Mes'ûliyet Şuuru Nedir?

ÜMMET

Mısır’da şiddetli kıtlığın hüküm sürdüğü günlerde Yûsuf -aleyhisselâm-’a şöyle sordular: “–Sen, devletin hazinelerine hükmeden bir idârecisin. Neden kendini aç bırakıyorsun?” O ise şu cevabı verdi: “–Karnım tok olursa açların hâlini anlayamam diye korkuyorum!”

İnsan, yaratılanların en şereflisi ve cihânın en güzîde ziynetidir. Cenâb-ı Hak, insanoğluna diğer mahlûkâtına vermediği sayısız nîmet ve kâbiliyetler lûtfetmiştir. Buna mukâbil Allah Teâlâ, kâinâtı ve içindekileri insana emânet etmiş ve bunların tasarrufu hususunda onu mes’ûl tutmuştur.

İnsan; servet, evlât, sıhhat, makam, mevkî gibi kendisine emânet edilen nîmetlerin farkında olmalı ve şükrünü edâ etmeye çalışmalıdır. Bu da onların, Allâh’ın rızâsı istikâmetinde kullanılmasıyla mümkündür.

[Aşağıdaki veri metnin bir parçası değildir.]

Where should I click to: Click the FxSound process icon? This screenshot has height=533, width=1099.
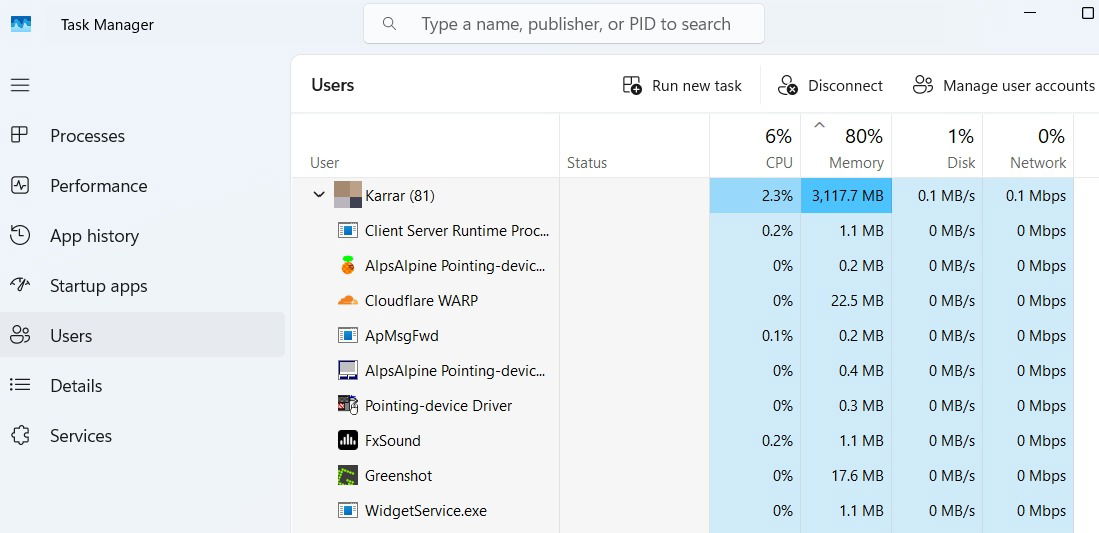pos(347,440)
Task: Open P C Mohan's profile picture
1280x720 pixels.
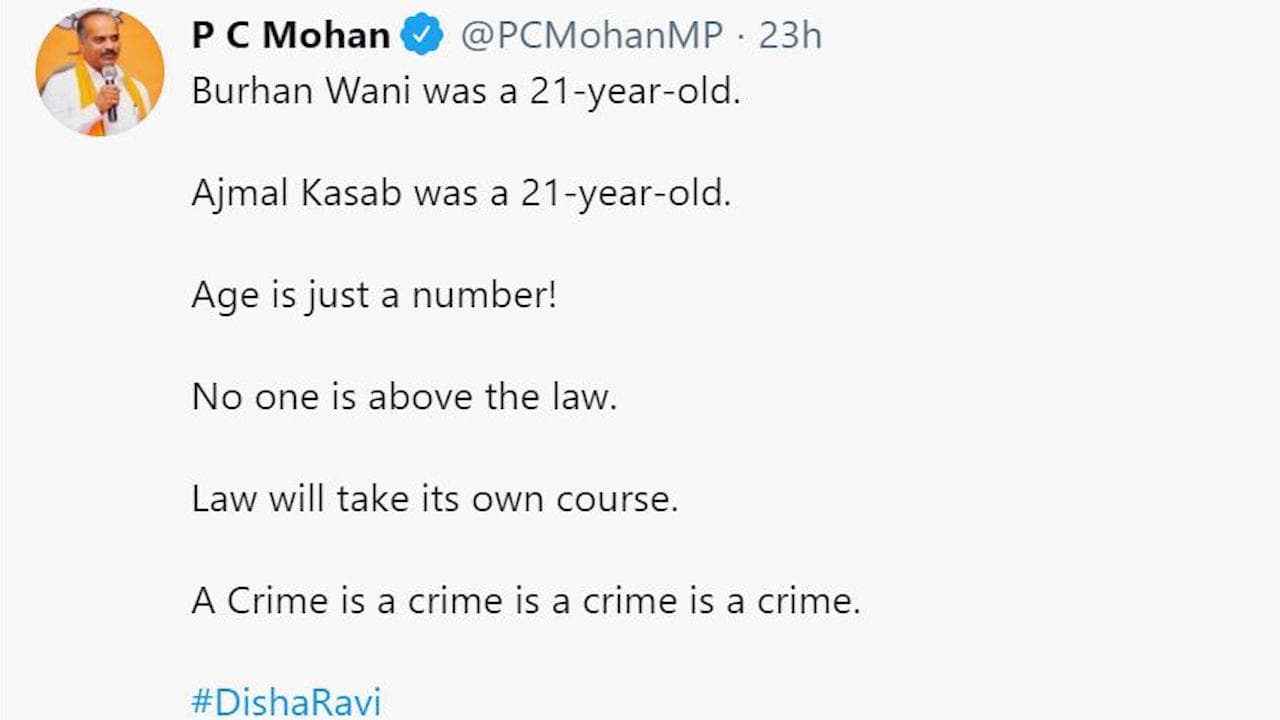Action: (x=99, y=72)

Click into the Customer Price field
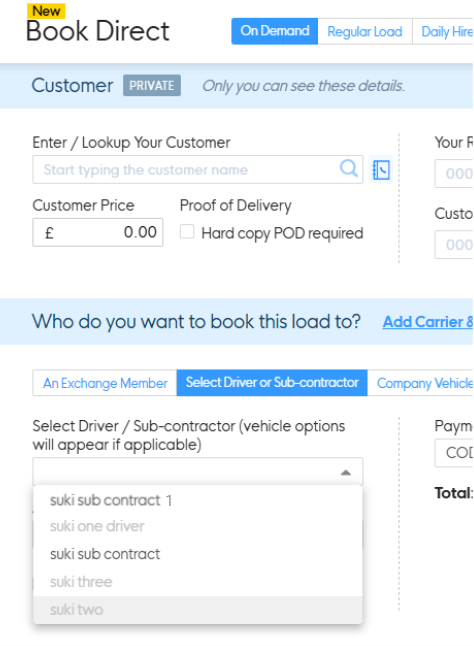coord(98,232)
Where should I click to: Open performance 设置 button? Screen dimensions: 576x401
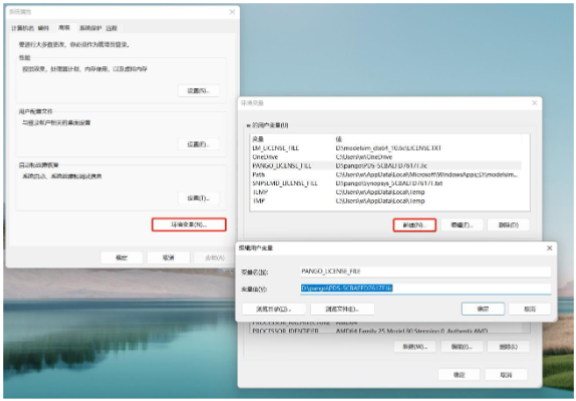click(199, 91)
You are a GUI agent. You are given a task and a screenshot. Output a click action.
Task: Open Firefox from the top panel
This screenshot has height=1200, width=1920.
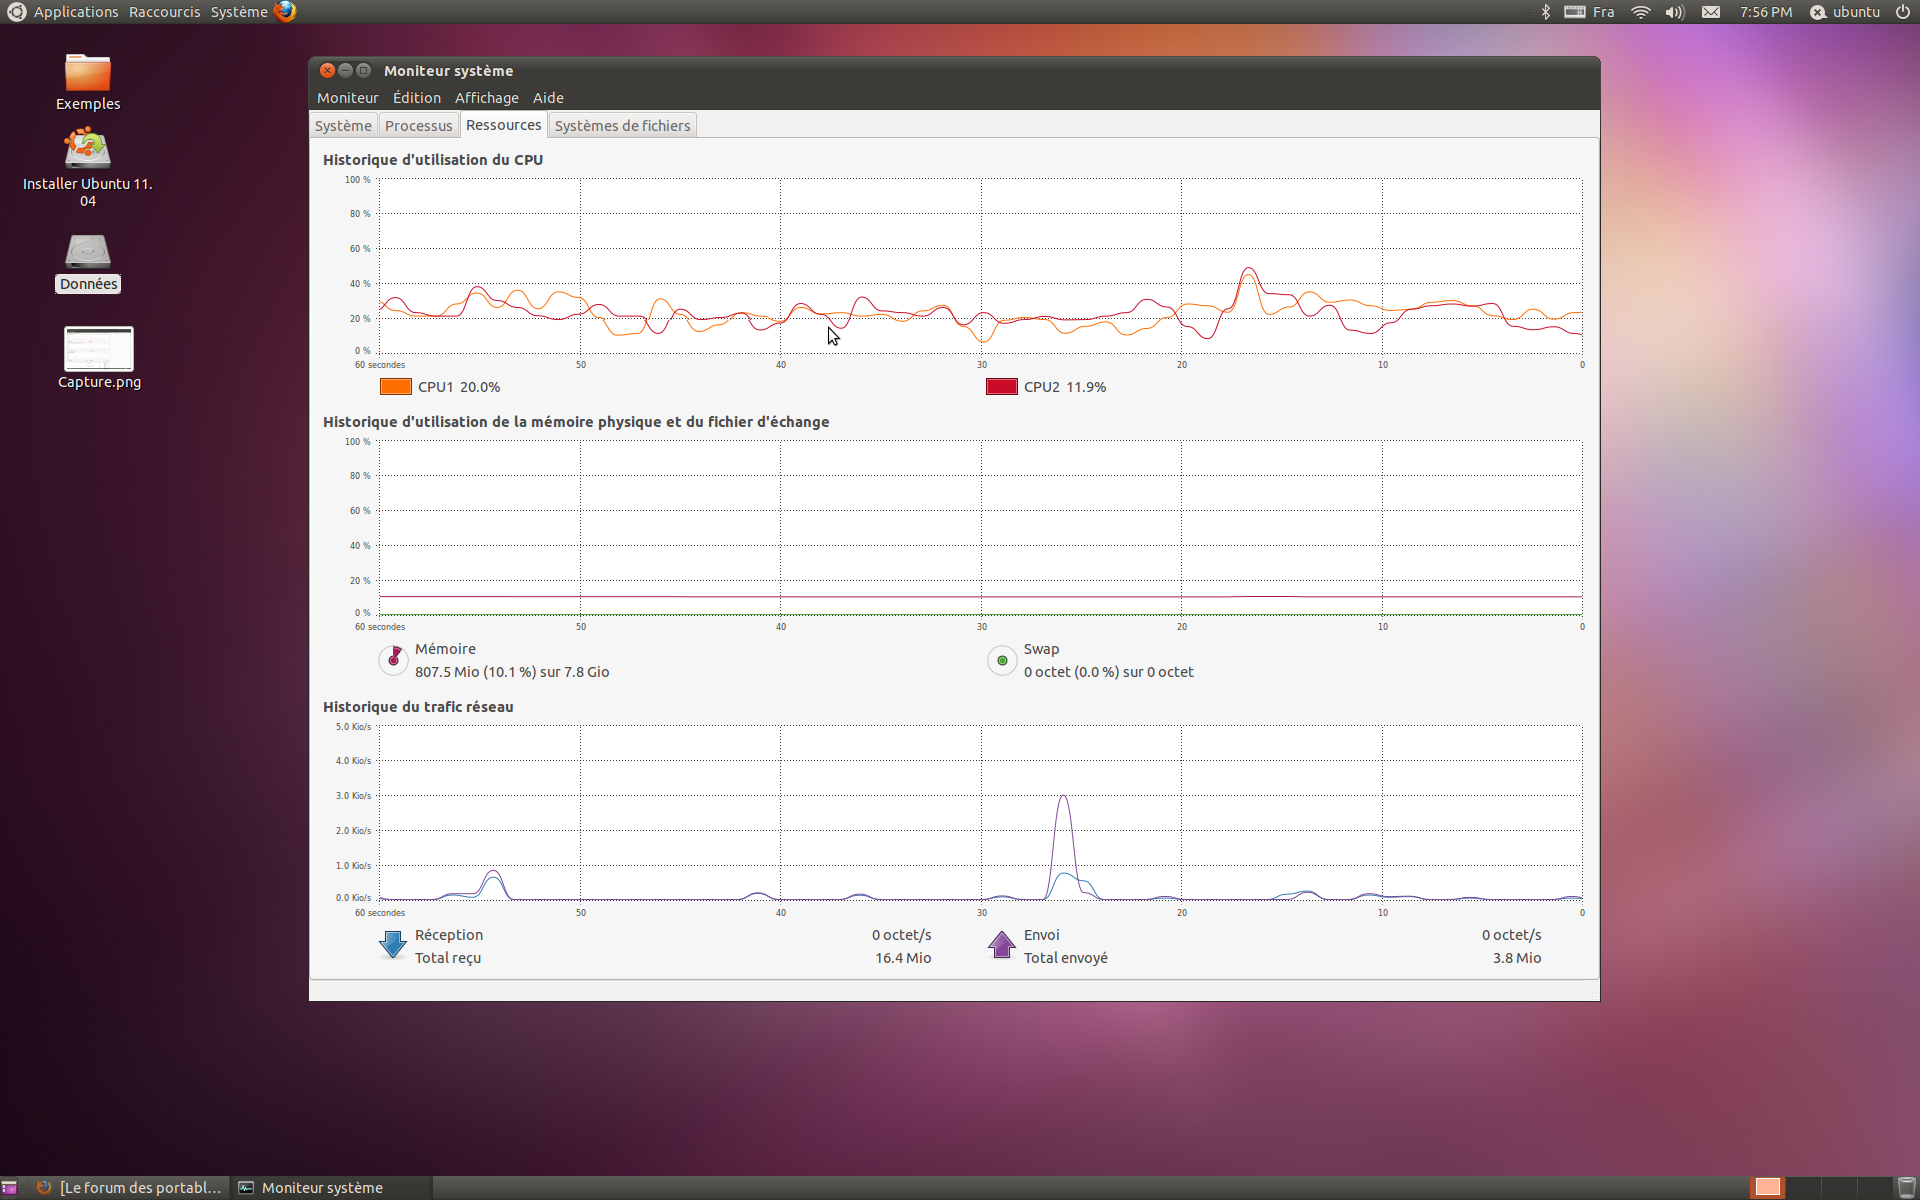[285, 12]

Cenâb-ı Hak, dünya imtihânının bir îcâbı olarak her kuluna ayrı ayrı hayat şartları takdîr etmiştir. Bütün insanlara aynı meslekî kâbiliyet, aynı maddî ve mânevî husûsiyetler verilmiş olsaydı, dengeli bir hayat nizâmı söz konusu olmazdı. Bunun içindir ki insanlar, birbirini yıkayan iki el gibi yekdiğerine muhtaç kılınmıştır.

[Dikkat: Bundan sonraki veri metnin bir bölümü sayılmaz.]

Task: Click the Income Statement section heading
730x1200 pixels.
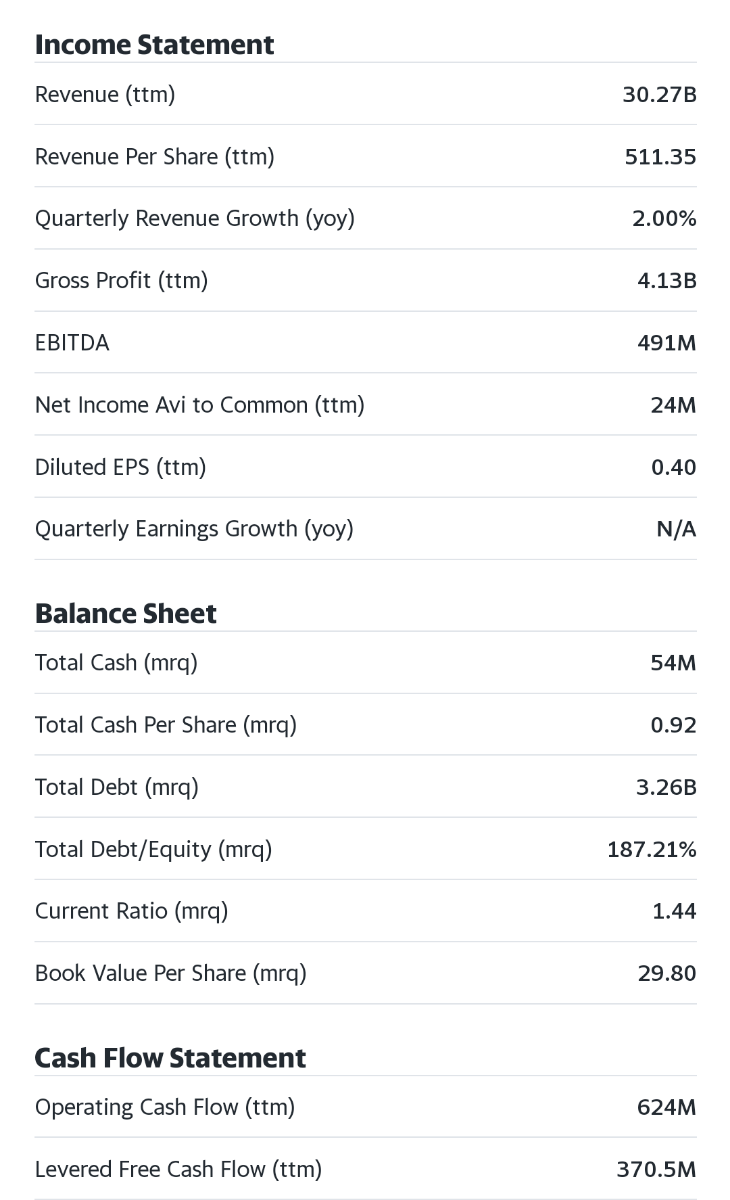Action: 154,45
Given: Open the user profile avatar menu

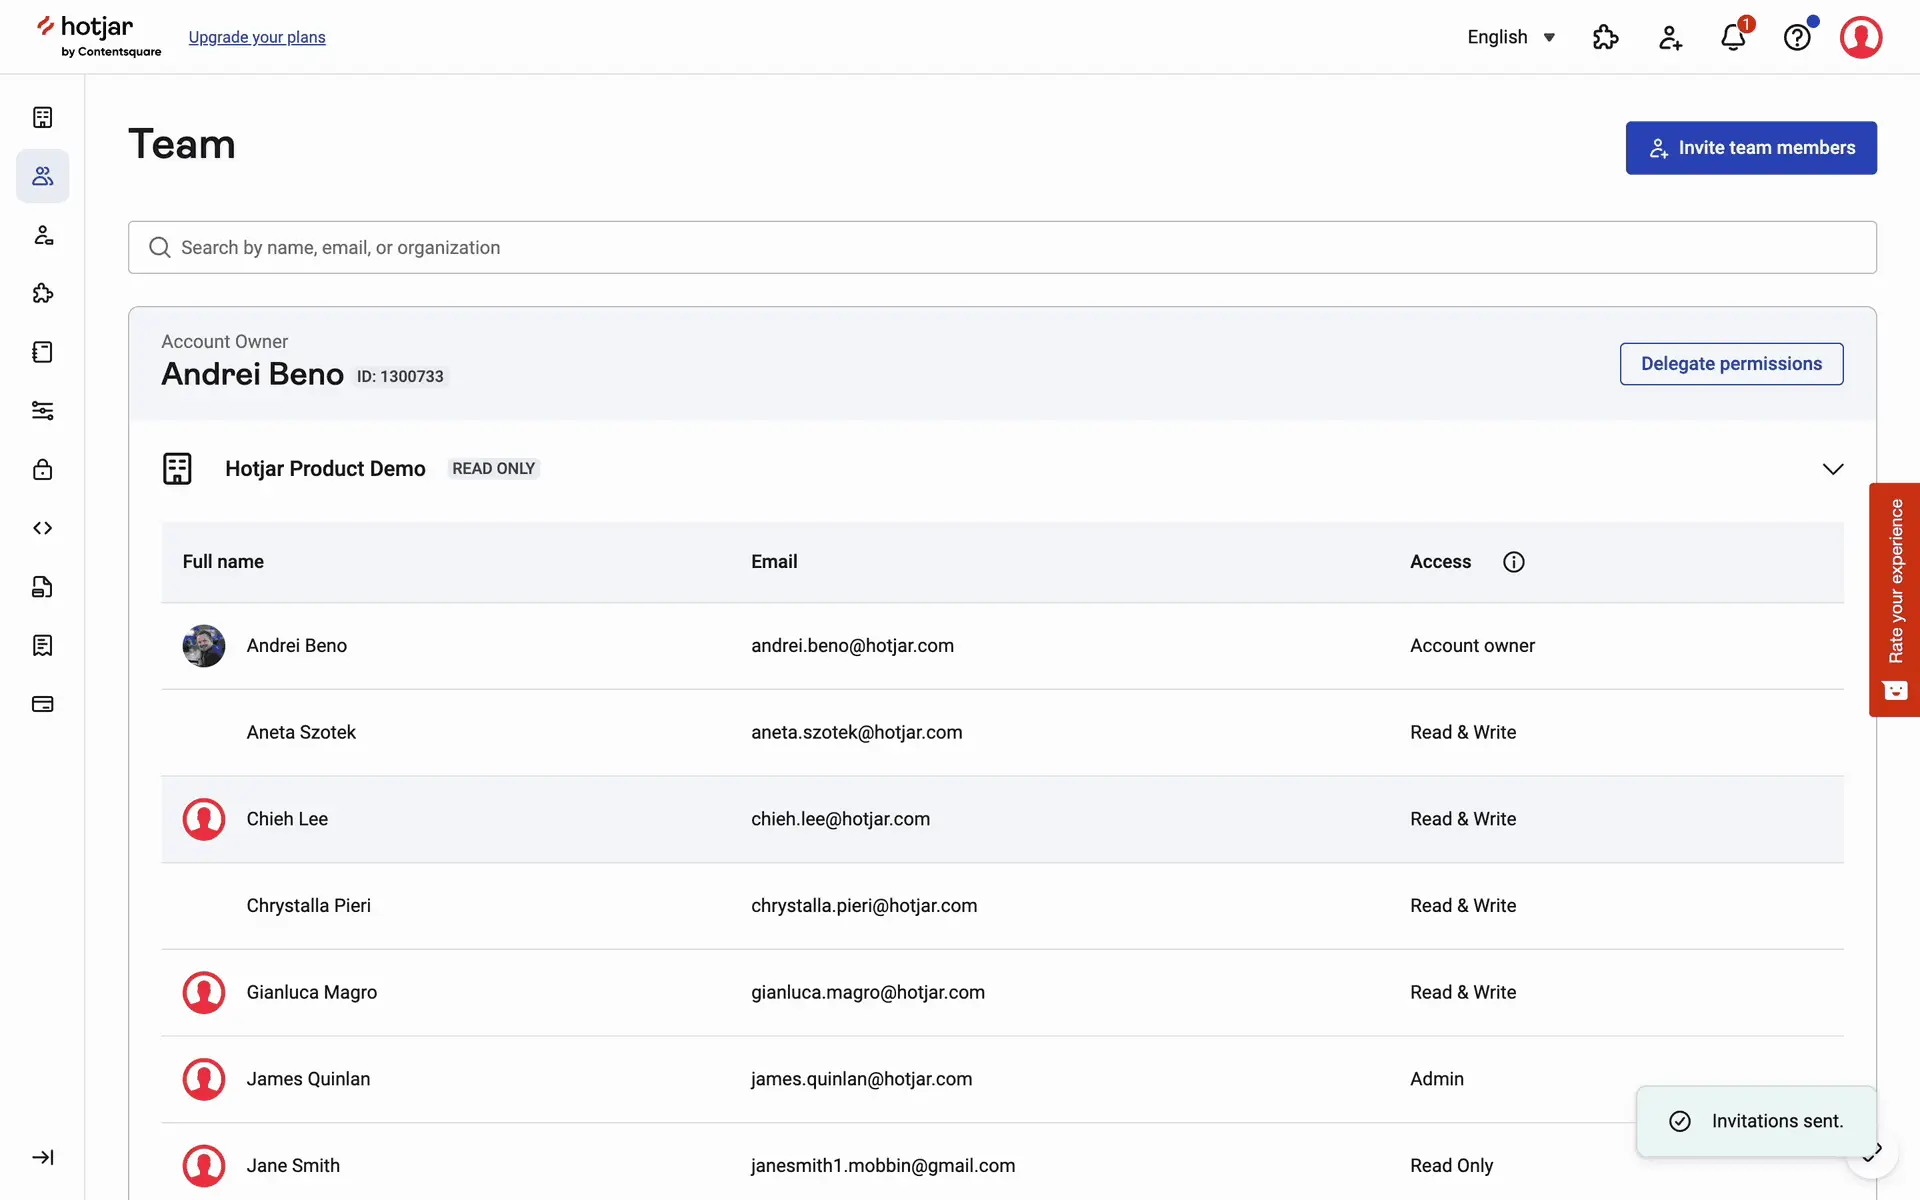Looking at the screenshot, I should 1860,38.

Bu durum, mü’minler için îmânî ve vicdânî bâzı hak ve mes’ûliyetler meydana getirmektedir. Allah Teâlâ, insanlar içindeki zayıf ve mahrum kullarından, çektikleri sıkıntılara sabredip bunun ecrine nâil olmalarını istemiştir. Güçlü, varlıklı ve kâbiliyetli kullarına da, şımarmayıp şükretmelerini ve muhtaç kardeşlerine yardımcı olmalarını emretmiştir.

Bir gencin zaman zaman kendisine şunu sorması gerekmez mi?

“–Ben sapasağlam ve sağlıklıyım, fakat falan şahıs niye sakat veya hasta? Ben varlıklıyım, fakat falanca niye fakir ve mahrum?”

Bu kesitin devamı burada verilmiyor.